What Causes Changes In The Stock Market?
Stock market is ever changing and is quite complicated to understand. Basically, the main thing that brings changes in the stock market is the change in price. Often the prices of the stocks go up as well as down. There are many reasons why these prices of the stock fluctuate. Investors who are always looking for stocks to invest their money keep themselves updated. A simple change in the stock market can have a huge affect on the prices of the stocks. If you are into stock investment then you must know the things that have an impact on the stock market. Here are some of the reasons behind the changes that often you can see in the stock market.

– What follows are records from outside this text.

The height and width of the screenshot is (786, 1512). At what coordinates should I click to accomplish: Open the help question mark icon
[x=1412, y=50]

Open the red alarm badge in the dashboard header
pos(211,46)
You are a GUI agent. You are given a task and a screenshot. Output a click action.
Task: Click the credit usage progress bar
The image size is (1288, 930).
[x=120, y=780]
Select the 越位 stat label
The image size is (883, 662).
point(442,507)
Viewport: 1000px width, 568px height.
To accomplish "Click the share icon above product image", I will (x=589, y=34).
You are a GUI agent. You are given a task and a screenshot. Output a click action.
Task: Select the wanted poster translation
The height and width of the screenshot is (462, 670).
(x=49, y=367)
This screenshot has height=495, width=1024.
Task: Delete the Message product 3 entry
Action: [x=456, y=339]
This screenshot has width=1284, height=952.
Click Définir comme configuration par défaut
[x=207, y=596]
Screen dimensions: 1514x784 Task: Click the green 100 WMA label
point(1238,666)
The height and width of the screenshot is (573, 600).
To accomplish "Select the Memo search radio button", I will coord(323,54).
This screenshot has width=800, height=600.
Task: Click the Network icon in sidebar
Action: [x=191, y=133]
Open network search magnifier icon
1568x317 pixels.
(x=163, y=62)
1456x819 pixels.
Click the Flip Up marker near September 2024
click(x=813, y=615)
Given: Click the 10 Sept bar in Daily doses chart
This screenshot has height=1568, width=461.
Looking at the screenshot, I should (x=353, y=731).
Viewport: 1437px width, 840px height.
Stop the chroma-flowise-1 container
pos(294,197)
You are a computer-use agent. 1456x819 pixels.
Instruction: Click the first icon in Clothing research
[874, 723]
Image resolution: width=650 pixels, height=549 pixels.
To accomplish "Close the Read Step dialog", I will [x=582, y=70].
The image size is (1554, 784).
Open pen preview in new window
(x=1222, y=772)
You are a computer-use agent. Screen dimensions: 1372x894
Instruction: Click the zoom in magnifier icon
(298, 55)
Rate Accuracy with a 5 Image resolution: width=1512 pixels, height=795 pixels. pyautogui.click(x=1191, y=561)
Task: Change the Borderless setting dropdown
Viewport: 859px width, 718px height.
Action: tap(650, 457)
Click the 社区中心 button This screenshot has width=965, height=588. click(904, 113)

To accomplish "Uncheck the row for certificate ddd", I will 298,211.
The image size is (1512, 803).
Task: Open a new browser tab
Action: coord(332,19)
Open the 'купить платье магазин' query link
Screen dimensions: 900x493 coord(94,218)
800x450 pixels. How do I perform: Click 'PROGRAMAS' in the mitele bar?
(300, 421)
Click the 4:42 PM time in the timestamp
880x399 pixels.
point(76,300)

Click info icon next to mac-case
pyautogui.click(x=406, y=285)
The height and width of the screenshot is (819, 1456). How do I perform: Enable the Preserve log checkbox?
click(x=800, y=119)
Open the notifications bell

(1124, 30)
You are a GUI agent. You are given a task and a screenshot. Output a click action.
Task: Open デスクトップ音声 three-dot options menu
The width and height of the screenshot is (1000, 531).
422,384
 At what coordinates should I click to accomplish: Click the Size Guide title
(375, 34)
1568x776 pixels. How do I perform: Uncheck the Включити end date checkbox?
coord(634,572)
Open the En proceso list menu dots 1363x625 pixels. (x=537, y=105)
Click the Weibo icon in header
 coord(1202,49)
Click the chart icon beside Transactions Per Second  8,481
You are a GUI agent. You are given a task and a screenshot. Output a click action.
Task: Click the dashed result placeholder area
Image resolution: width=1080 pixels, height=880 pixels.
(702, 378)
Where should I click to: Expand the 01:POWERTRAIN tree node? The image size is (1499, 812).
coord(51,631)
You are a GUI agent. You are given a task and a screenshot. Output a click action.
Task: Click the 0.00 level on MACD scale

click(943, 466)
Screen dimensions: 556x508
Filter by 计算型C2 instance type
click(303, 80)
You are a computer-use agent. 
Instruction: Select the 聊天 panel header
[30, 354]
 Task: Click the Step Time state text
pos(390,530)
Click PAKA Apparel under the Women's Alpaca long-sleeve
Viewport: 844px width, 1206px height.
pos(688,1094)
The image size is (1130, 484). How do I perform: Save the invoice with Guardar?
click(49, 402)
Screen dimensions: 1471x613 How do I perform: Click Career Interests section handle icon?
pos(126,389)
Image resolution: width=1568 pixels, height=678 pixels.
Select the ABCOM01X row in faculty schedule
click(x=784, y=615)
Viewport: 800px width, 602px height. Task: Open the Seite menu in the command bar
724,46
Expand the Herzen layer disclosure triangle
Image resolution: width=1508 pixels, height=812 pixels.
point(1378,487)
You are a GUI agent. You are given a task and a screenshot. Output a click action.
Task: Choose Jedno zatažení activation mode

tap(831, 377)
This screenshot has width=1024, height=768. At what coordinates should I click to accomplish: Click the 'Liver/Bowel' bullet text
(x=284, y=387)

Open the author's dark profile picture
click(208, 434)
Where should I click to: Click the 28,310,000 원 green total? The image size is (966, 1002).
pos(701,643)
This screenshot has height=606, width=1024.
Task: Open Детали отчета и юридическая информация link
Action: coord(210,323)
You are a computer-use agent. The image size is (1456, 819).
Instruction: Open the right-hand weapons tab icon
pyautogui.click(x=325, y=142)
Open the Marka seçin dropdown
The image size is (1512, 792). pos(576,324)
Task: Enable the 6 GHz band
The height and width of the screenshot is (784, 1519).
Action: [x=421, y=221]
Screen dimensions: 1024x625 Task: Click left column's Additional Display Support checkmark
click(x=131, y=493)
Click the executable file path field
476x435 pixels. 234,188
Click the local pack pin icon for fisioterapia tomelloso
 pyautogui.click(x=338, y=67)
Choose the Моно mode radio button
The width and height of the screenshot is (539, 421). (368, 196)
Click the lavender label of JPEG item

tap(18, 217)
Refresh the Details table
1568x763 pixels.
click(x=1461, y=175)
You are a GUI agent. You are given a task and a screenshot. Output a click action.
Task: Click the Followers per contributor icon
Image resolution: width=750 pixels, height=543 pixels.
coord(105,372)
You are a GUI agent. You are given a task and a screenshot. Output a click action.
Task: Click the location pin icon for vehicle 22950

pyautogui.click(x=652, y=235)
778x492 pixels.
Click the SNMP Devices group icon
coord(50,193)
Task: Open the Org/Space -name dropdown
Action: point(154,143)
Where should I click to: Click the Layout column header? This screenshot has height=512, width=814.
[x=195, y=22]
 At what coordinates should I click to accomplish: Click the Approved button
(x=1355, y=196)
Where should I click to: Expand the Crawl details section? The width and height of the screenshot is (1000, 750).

During the time of inflation the prices of the goods rise. Inflation also makes the worth of dollar less. Due to this, the cost of car which was $ 7,000 back in 1981 is $ 17,000 in 2001. During the time of inflation, people tend to spend a less and thus the companies also do not make much money. When this happens to some companies, investors lose their interest and confidence on those companies. They start selling their stocks as it worth less and the price of those stocks are continuously going down. This happens a lot with many companies during the time of inflation. Thus the stock market face a huge change than that of the normal time as it goes through a downward shift.
#2: Interest Rates
Interest rate also has a huge impact on the changes in the stock market. In order to control the inflation, federal funds interest rates are often increased by the Federal Reserve System. This is the interest rate which banks have to pay for the loans that they take from the Federal Reserve. When bank has to pay higher interest rates they increase the interest rates of the loans they give and credit cards. This makes the customers spend less as well as the businessmen to borrow less from the banks. Thus, when the consumers stop spending and do not buy, the profit of the businesses decreases a lot. This affects the prices of the stocks directly and it decreases. Similarly, when the company profits increase, the investors tend to buy more and more stocks.
#3: Energy and Oil Prices
People need energy every time in their day to day work. Without natural gas, electricity etc people can keep themselves warm or cook food and even will not be able to use any kind of electronic appliances. Thus the demand of the energy is quite constant and high. But if there is any major change in the cost of energy then there is a significant change occurs in the stock market. Same goes for the oil or gas prices. When the prices are high, people have to pay higher price for availing the transports. Thus it affects their buying capability of other consumer goods. This directly affects the stock market and it tends to fall down as soon as the oil prices increase.
#4: Wars and Issues
International and Domestic issues like wars have a direct and negative effect on the stock market. Even issues like political unrest, crime and fraud have a negative impact on the stocks. In this situation often market prices increase and consumers tend to buy lesser products and save more. Thus it affects the businesses directly and their stocks. Investors try to sell their stocks before it the prices start falling. Thus, the war and issues, be it domestic or international, have a huge impact on the stock market.
These 4 are some of the main reasons behind the changes in the stock market. You can often see that the stock market has crashed and is going down steeply. The reason behind this downfall is often one of these above reasons. Inflation being one of the most common problems all over the world causes changes in the stock prices. The prices of the stocks often go down and up depending on the nature of the socio political and economic environment of the world. Experts can predict a lot about the upcoming changes in the stock prices by analysing a particular situation. Whenever you see any of these 4 problems in the world, you will know that it is going to have an impact on the stock market sooner or later.